**OBJECTIVE:** Copy out the records word for word, beginning at the line that contains "You are a GUI" and continuing to the end of the records.

**DATASET:**
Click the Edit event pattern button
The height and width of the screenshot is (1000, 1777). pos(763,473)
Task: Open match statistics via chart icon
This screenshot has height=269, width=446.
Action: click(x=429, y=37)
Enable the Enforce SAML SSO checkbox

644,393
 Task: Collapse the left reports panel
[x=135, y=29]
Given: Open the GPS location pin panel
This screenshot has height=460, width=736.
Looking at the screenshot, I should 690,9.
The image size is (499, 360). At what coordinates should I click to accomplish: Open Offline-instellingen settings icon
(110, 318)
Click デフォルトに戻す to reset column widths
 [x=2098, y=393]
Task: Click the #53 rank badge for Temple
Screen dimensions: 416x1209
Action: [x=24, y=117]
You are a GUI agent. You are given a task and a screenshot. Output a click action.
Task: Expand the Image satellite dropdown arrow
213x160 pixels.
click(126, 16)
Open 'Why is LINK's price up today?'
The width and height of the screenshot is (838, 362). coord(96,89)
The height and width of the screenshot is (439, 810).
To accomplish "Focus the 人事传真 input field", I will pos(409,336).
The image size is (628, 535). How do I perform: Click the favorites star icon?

**SOLUTION TO THE EXERCISE:**
You are a GUI agent. You are given a task and a screenshot. Output a click action.
Task: Expand the Image satellite dropdown arrow
213x160 pixels.
click(126, 16)
Open 'Why is LINK's price up today?'
The width and height of the screenshot is (838, 362). coord(96,89)
The height and width of the screenshot is (439, 810).
To accomplish "Focus the 人事传真 input field", I will pos(409,336).
The image size is (628, 535). How do I perform: Click the favorites star icon?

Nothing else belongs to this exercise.